Конечно, развитие парламентской свободы в старофранцузском духе, самостоятельность, противопоставляющая себя общественному мнению, застой кастового духа, — всё это наиболее основательно развивается при изоляции; но предостережение от опасности, что так именно пойдёт дальнейшее развитие, никогда не может быть преждевременным. Политическое собрание в истинном смысле этого слова может процветать только под верховным покровительством общественного духа, как всё живое — под благотворным действием свободного притока воздуха. Только «экзотические» растения, — растения, перенесённые в чуждый им климат, — нуждаются в тепличной обстановке. Неужели оратор рассматривает ландтаг как «экзотическое» растение среди привольной и весёлой природы Рейнской провинции?
При виде того, как оратор из дворянского сословия с почти комической серьёзностью, с почти меланхолическим достоинством и с чуть ли не религиозным пафосом развивает постулат о высокой мудрости сословного собрания, а также о его средневековой свободе и независимости, — при виде этого непосвящённый удивится, что в вопросе о свободе печати тот же оратор с высот мудрости ландтага спускается в область обычного неразумия человеческого рода, что от только что превознесённой независимости и свободы привилегированных сословий он переходит к принципиальной несвободе и несамостоятельности человеческой природы. Нас нисколько не удивляет, что мы столкнулись здесь с одним из многочисленных в наши дни представителей христианско-рыцарского, современно-феодального, одним словом, романтического принципа.
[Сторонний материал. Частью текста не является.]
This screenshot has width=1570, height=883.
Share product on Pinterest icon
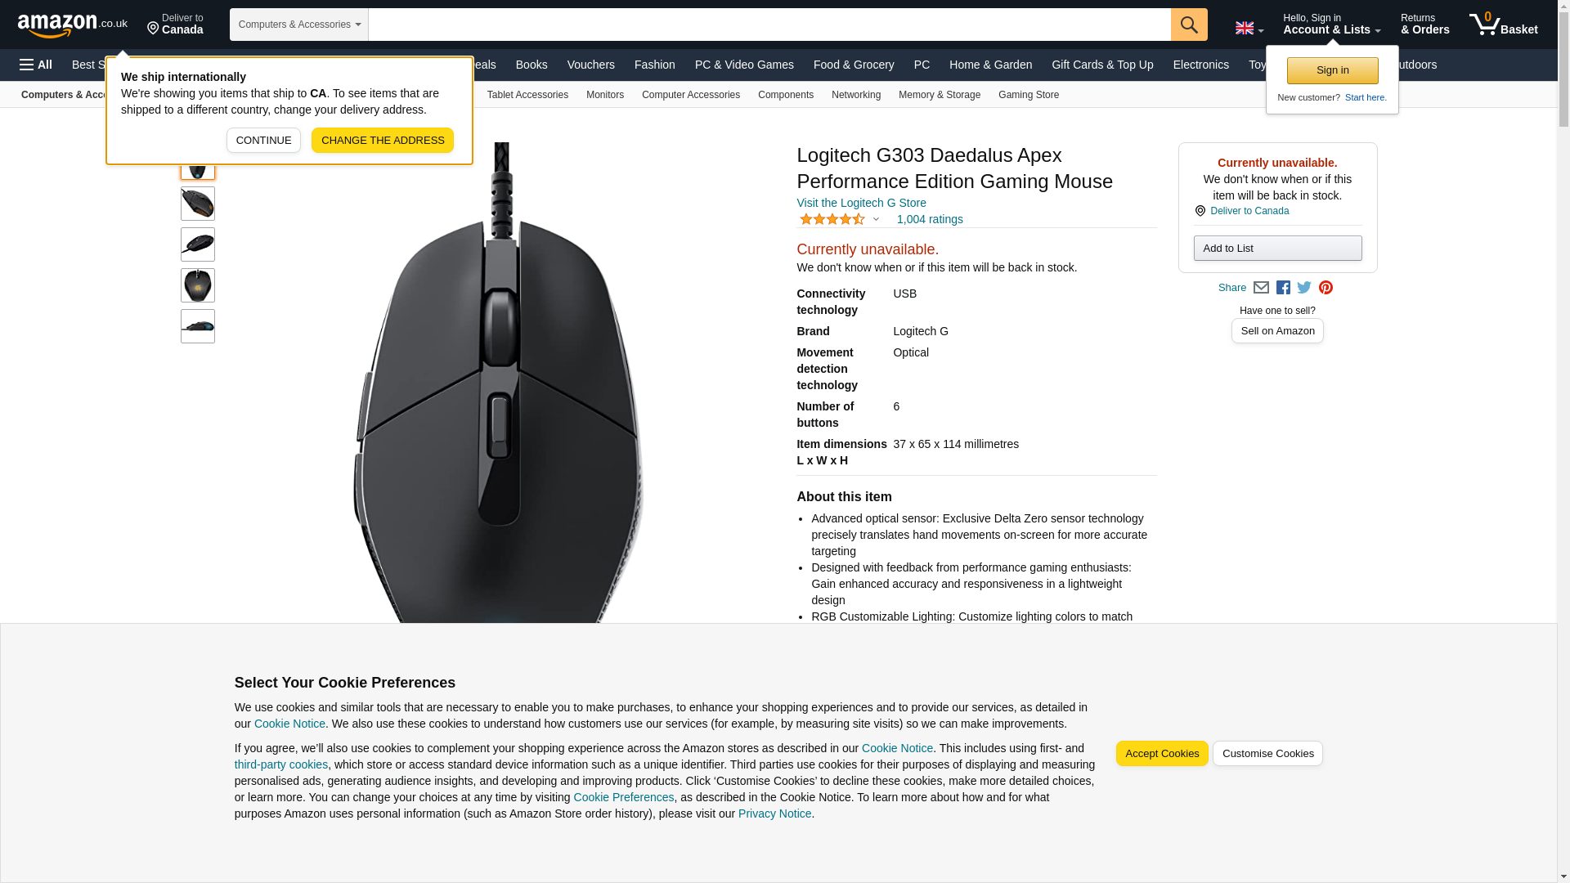pyautogui.click(x=1326, y=288)
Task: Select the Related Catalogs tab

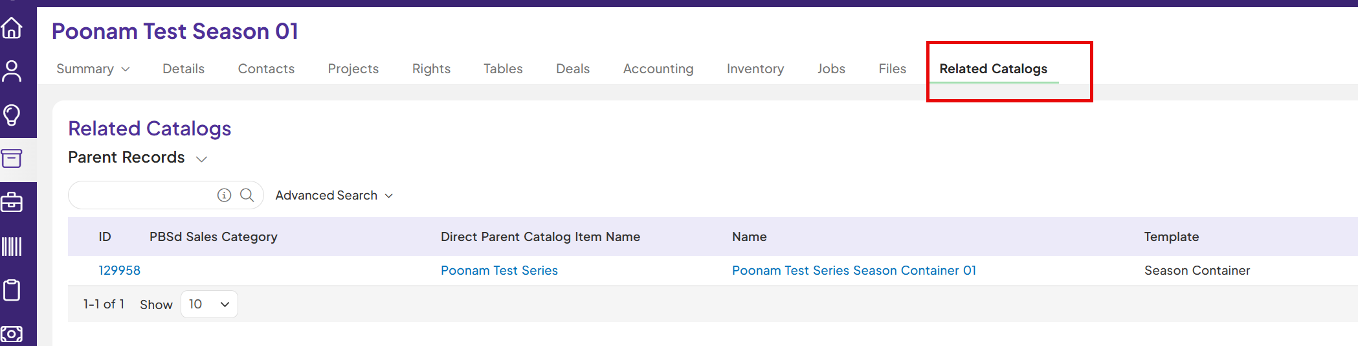Action: tap(993, 69)
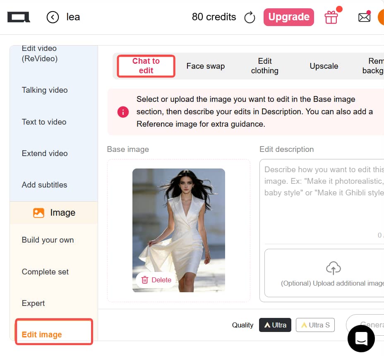Screen dimensions: 384x356
Task: Click the trash icon on the Delete label
Action: click(x=145, y=280)
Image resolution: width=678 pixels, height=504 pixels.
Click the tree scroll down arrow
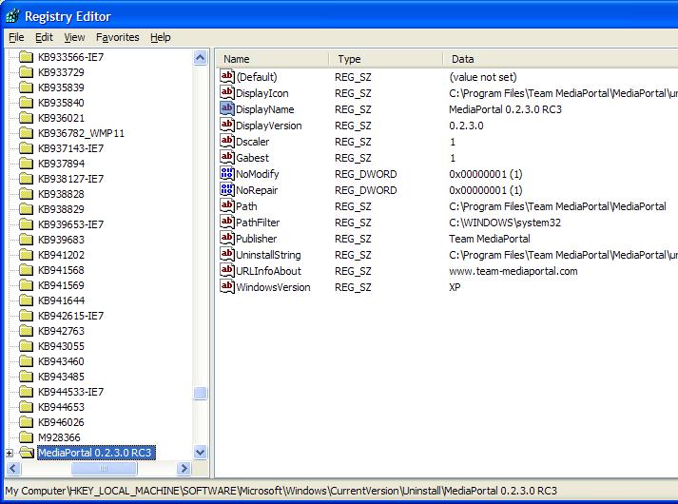[201, 453]
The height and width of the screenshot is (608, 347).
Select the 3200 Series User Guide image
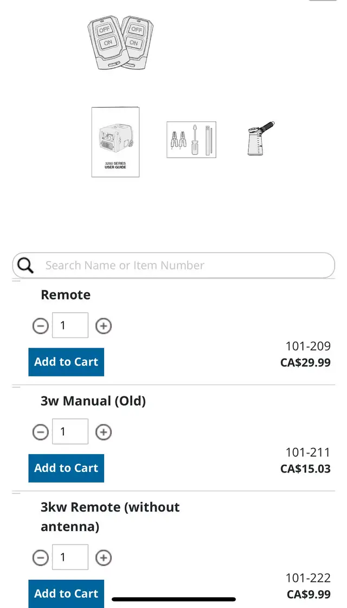tap(115, 143)
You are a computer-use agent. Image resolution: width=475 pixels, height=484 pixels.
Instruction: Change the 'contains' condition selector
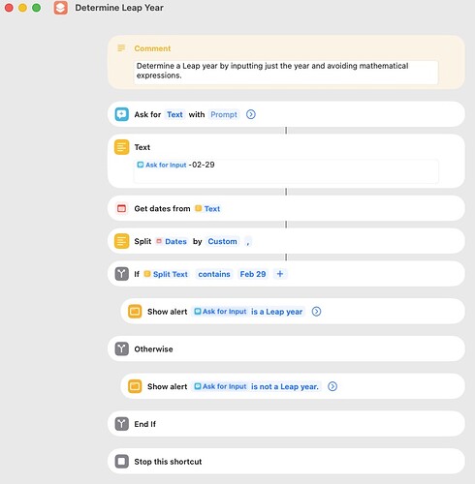(x=214, y=274)
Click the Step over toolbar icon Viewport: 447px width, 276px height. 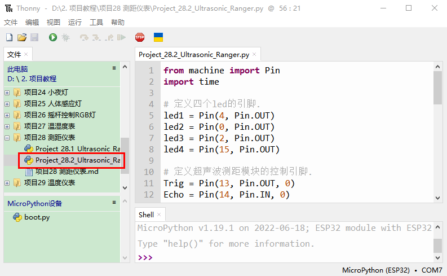click(x=85, y=37)
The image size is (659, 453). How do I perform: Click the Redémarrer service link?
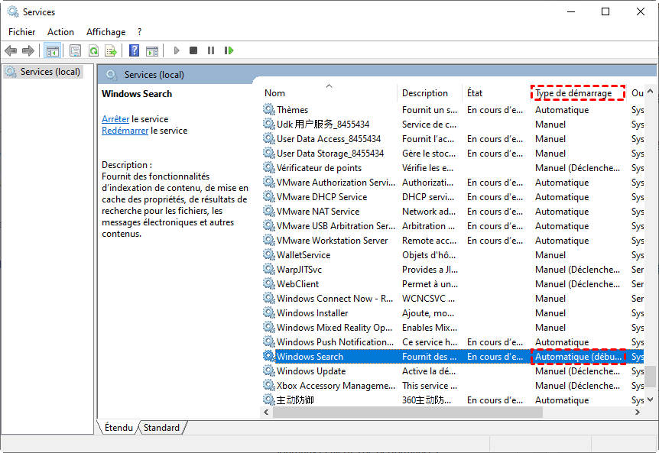pyautogui.click(x=125, y=131)
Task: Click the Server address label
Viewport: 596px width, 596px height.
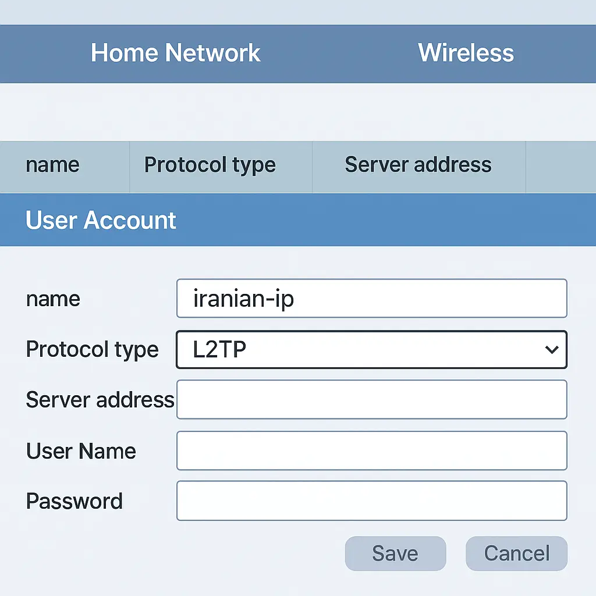Action: (x=99, y=399)
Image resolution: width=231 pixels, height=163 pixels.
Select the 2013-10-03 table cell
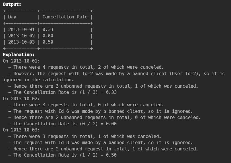[21, 42]
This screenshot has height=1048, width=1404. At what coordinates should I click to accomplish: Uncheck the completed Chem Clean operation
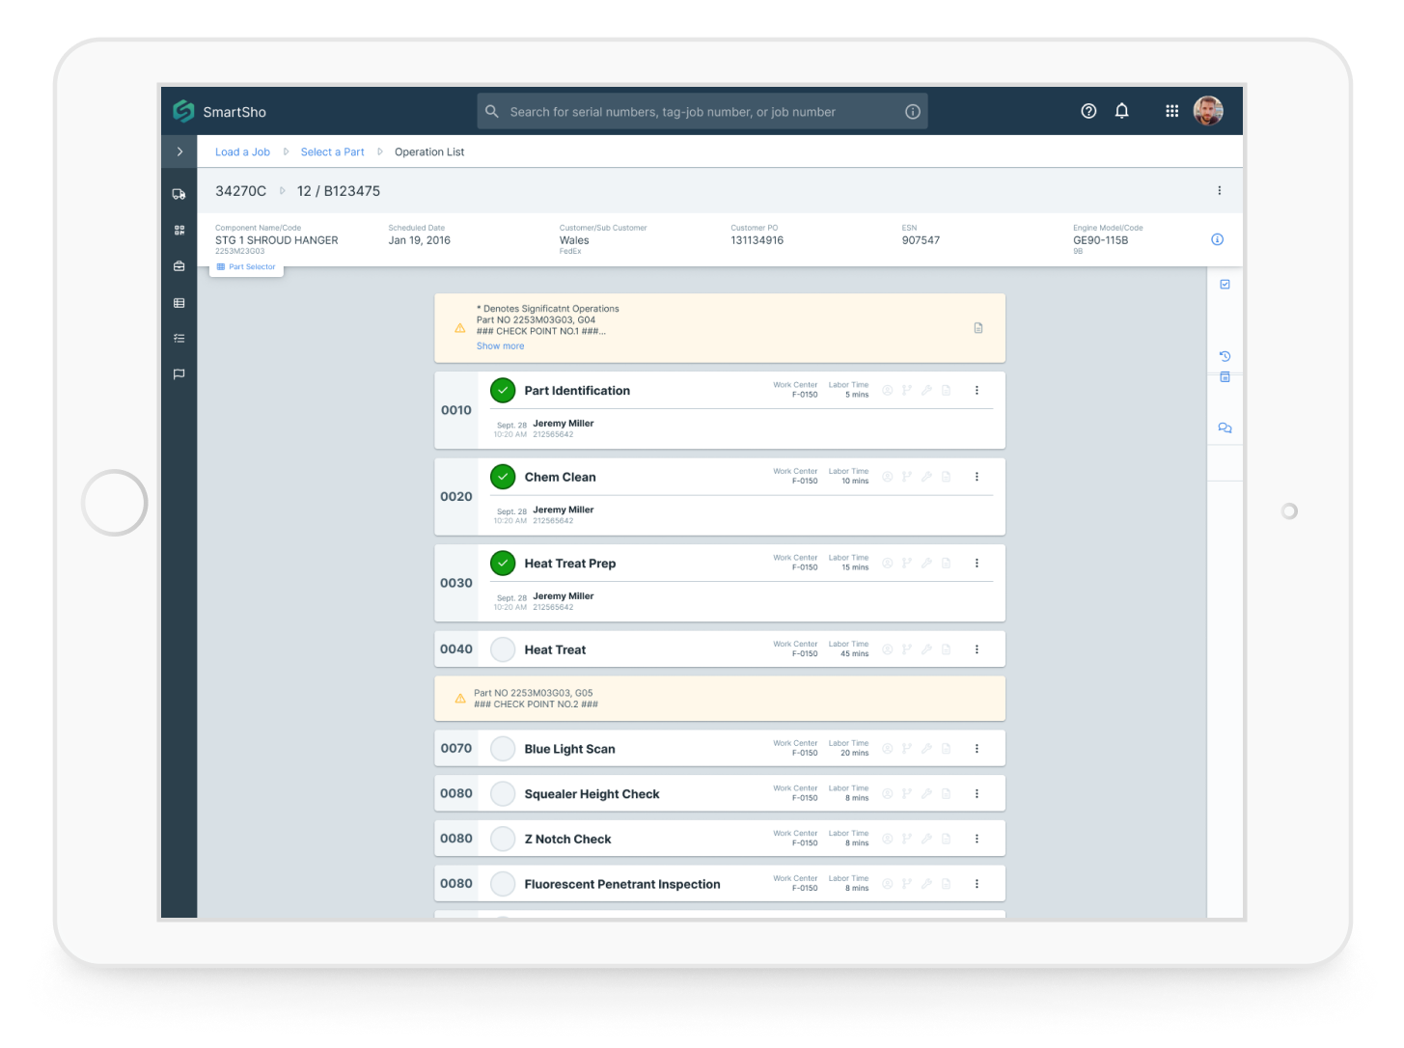click(503, 477)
Эти господа хотят возвеличить свободу не как естественный дар всеобщего, ясного света разума, а как сверхъестественный дар особо благоприятного сочетания звёзд. Так как они рассматривают свободу только как индивидуальное свойство отдельных лиц и сословий, то они неизбежно приходят к выводу, что всеобщий разум и всеобщая свобода относятся к разряду вредных идей и фантасмагорий «логически построенных систем», Желая спасти частные свободы привилегии, они осуждают всеобщую свободу человеческой природы. Но злое исчадие девятнадцатого века, да и собственное сознание современных рыцарей, заражённое ядом этого века, не может понять того, что само по себе непонятно, так как не содержит в себе понятия, — а именно: каким образом внутренние, существенные, общие атрибуты оказываются связанными с известными человеческими индивидами посредством внешних, случайных, частных моментов, не будучи в то же время связанными с существом человека, с разумом вообще, не будучи, следовательно, общими для всех людей; не понимая этого, они по необходимости прибегают к чуду и к мистике. Так как, далее, действительное положение этих господ в современном государстве далеко не соответствует тому представлению, которое они имеют о своём положении; так как они живут в мире, лежащем по ту сторону действительного мира; так как сила воображения заменяет им ум и сердце, — они, неудовлетворённые практикой, по необходимости прибегают к теории, но к теории потустороннего мира, к религии. Однако религия приобретает у них полемическую, проникнутую политической тенденциозностью ядовитость и становится, более или менее сознательно, покровом святости для весьма мирских, но вместе с тем и весьма фантастических, вожделений.
Так, мы увидим, что наш оратор противопоставляет практическим требованиям мистически-религиозную теорию воображения, действительным теориям — мелочно-рассудочную, делячески-изворотливую, заимствованную из самой поверхностной практики мудрость житейского опыта; человечески-понятному он противопоставляет сверхчеловеческие святыни, а действительной святости идей — произвол и неверие низменной точки зрения. Более аристократический, более небрежный, а потому и более трезвый язык оратора из княжеского сословия сменяется здесь патетической взвинченностью и фантастически-экзальтированной елейностью, которые в княжеской речи отступали на задний план перед пафосом привилегии.